1ª) Conheçam os princípios que devem ser observados na aplicação da lei, listados no art. 5º:  legalidade, impessoalidade, moralidade, publicidade, eficiência,  interesse público, probidade administrativa, igualdade, planejamento, transparência, eficácia, segregação de funções, motivação, vinculação ao edital, julgamento objetivo, segurança jurídica, razoabilidade, competitividade, proporcionalidade, celeridade, economicidade e desenvolvimento nacional sustentável. Note-se que os cinco primeiros são àqueles constantes do caput do art. 37 da Constituição Federal, que norteiam a Administração Pública, e os demais dizem respeito às contratações públicas, os quais estão em número bem maior que aqueles previstos no art. 3º da Lei 8.666, o que reflete a amplitude da nova lei; conhecer estes princípios pode ser uma boa estratégia para a confecção das peças jurídicas;

2ª) Além destes princípios, é de fundamental importância que os colegas advogados estudem todas as definições que a lei fez em seu art. 6º, num total de 60 termos técnicos, que podem ajudar na interpretação da norma como um todo e, de consequência, aperfeiçoar o trabalho jurídico. A lei 8.666, também em seu art. 6º, traz algumas definições (apenas 20 termos), o que se mostrou insuficiente para atender toda a complexidade de um processo de contratação;

3ª) Atentem-se para os atos que foram editados pelo poder público para regulamentar a Lei 14.133, pois, como se sabe, ela permite a qualquer Ente Federado que faça sua própria regulamentação, sem a necessidade de uma lei suplementar. São mais de 50 dispositivos da norma que necessitam de regulamentação, alguns inclusive imprescindíveis para sua utilização, como, por exemplo, aquele previsto no art. 20, que proíbe à Administração adquirir artigos de luxo;

4ª) Muita atenção que, desde abril de 2021, os crimes licitatórios, que estavam previstos nos artigos 89 a 108 da Lei 8.666, foram incorporados ao Código Penal Brasileiro, em seus artigos 337-F a 337-P, sendo que, além do aumento significativo das penas, houve um aumento dos tipos penais. Desta forma, a Lei 14.133 não contém a parte relacionada aos crimes licitatórios;

5ª) Outra dica, que já existia na Lei 8.666, mas, por sua importância, faço questão de dar, e se refere às impugnações do Edital e pedidos de esclarecimentos, de que trata o art. 164. Por experiência própria, sugiro aos colegas que, havendo segurança jurídica de que o Edital (ou o Termo de Referência) contém irregularidades, façam diretamente a sua impugnação, em vez do pedido de esclarecimento, pois a impugnação faz com que a Administração vislumbre a possibilidade de refazer o Edital para corrigir os defeitos apontados, sobretudo porque normalmente se ouve o Jurídico do órgão, que recomenda tal atitude, visando evitar futuras batalhas judiciais com o consequente empastelamento do procedimento licitatório;

6ª) Outra: seja objetivo, direto e use linguagem simples e compreensível em suas peças jurídicas. Aliás, a Lei 14.133, em seu art. 53, II, já exige que o Parecer Jurídico seja emitido com este teor e, não custa lembrar, a OAB-GO assinou, em setembro de 2022, um Termo de Cooperação Técnica com o Tribunal de Justiça de Goiás para implementação da linguagem simples nos atos processuais, que foi coordenado pela OAB pelo professor e advogado Carlos André Pereira Nunes;

7ª) Última dica: utilize a prerrogativa contida no § 4º do art. 170, segundo o qual qualquer licitante, contratado ou pessoa física ou jurídica pode representar aos órgãos de controle interno ou ao tribunal de contas competente contra irregularidades na aplicação da 14.133. Minha sugestão: faça primeiro uma representação ao controle interno do órgão, pois há grande chance de resolver a situação sem ter que acionar o controle externo, no caso o tribunal de conta respectivo.

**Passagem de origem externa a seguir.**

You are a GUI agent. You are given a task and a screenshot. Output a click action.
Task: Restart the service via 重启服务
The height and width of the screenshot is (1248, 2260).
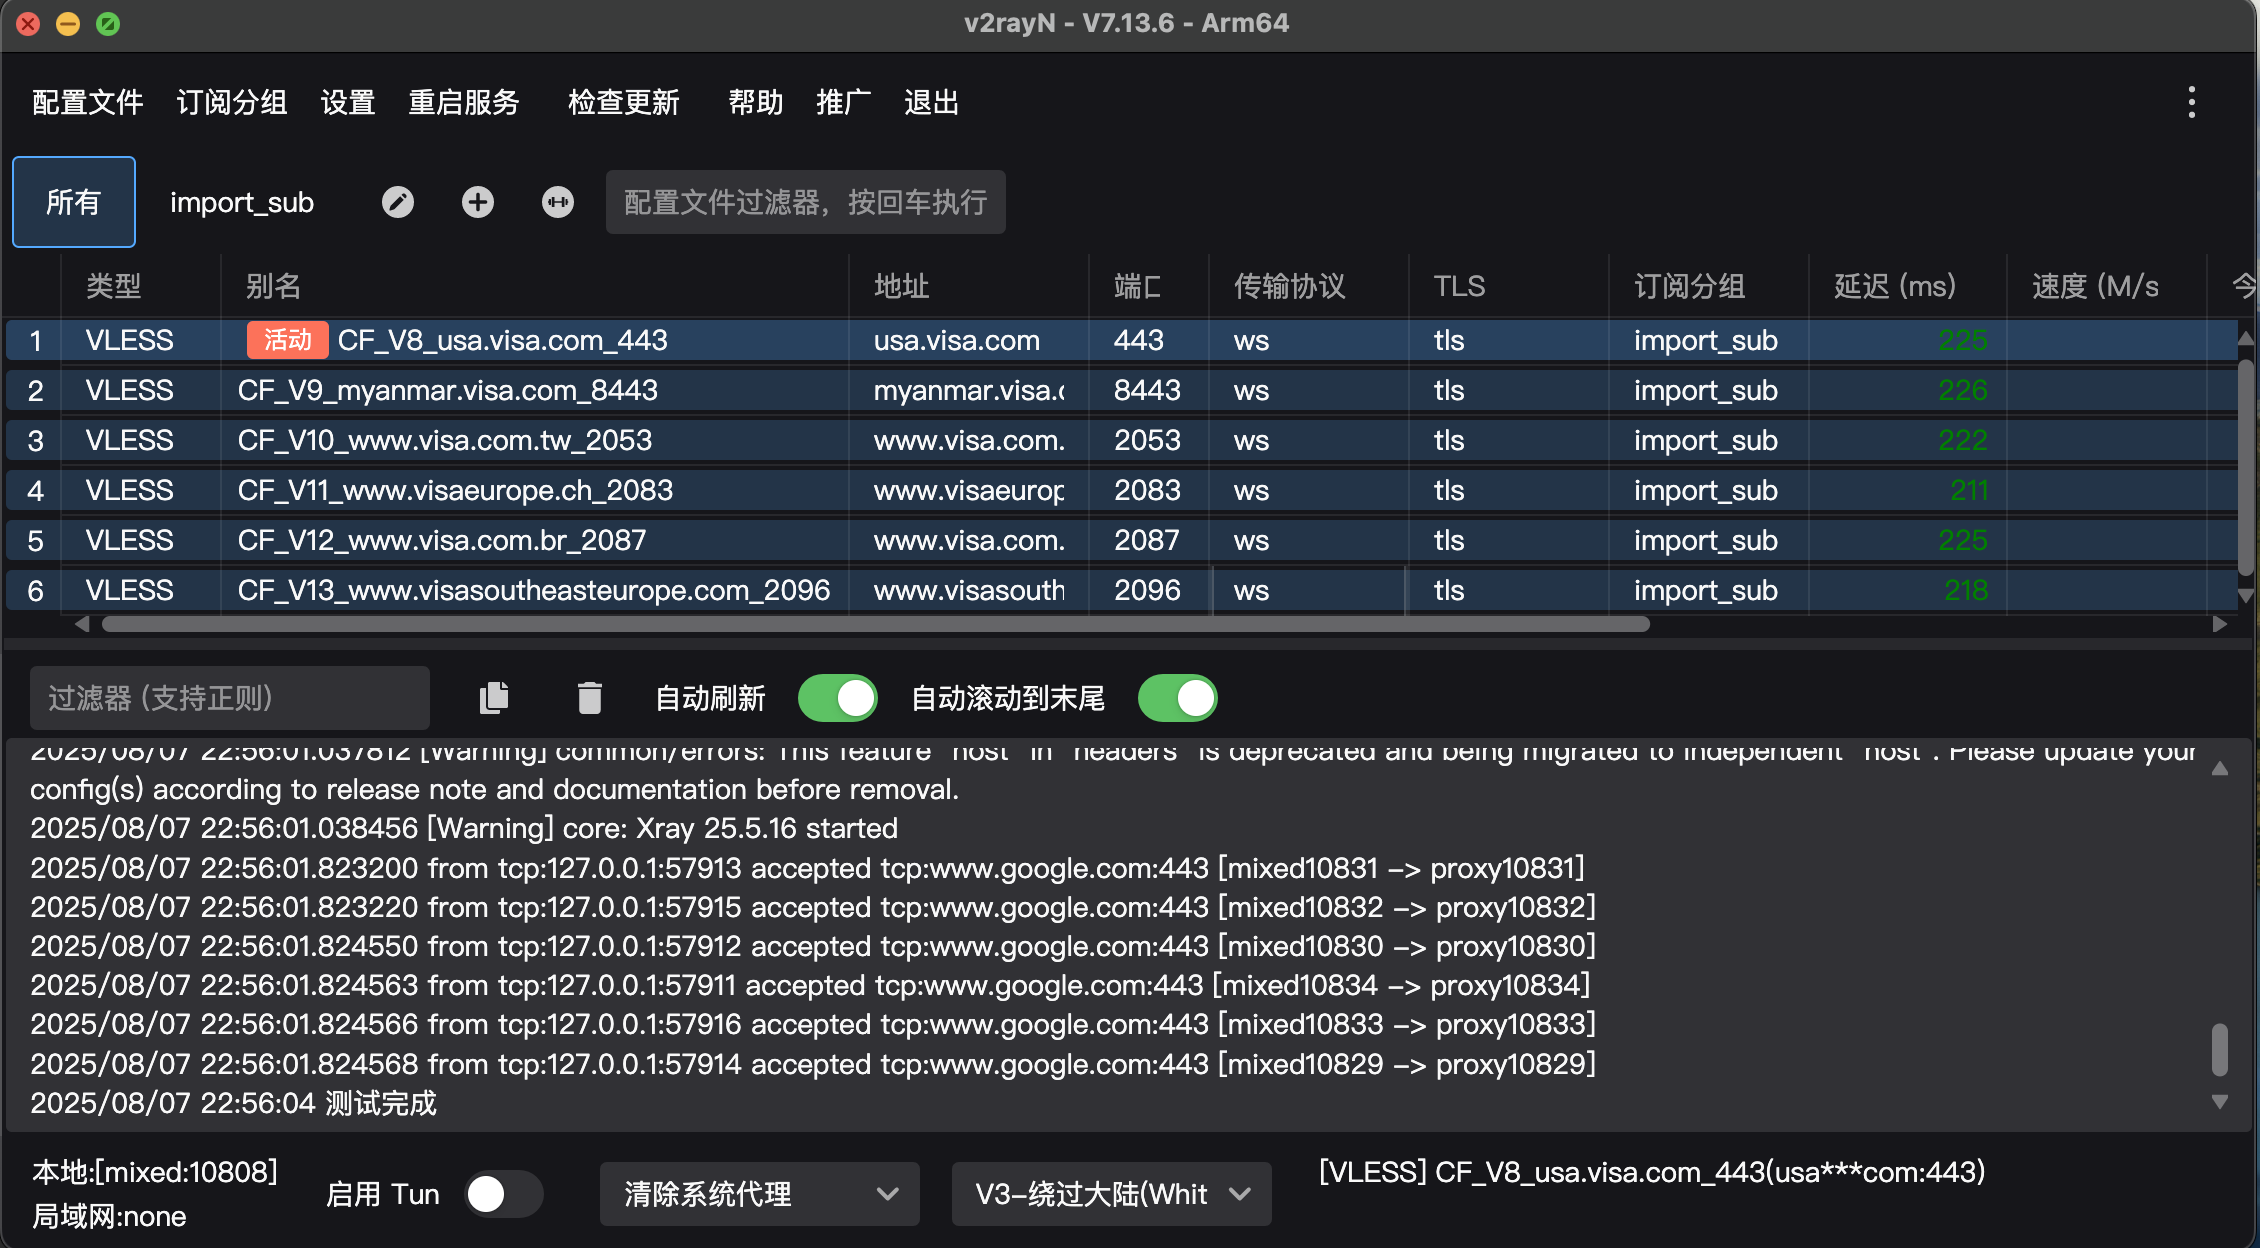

Como conclusão, pode-se dizer que a Lei 14.133 representa uma boa oportunidade profissional para o advogado privado, pois trouxe muitas inovações e uma nova visão das contratações públicas, em face do poder público e, também, dos licitantes e contratados. Mas, para que se possa aproveitar esta oportunidade, os colegas devem estudá-la com afinco e determinação!

*Ariston Araújo é advogado especializado em Licitações e Contratações Públicas.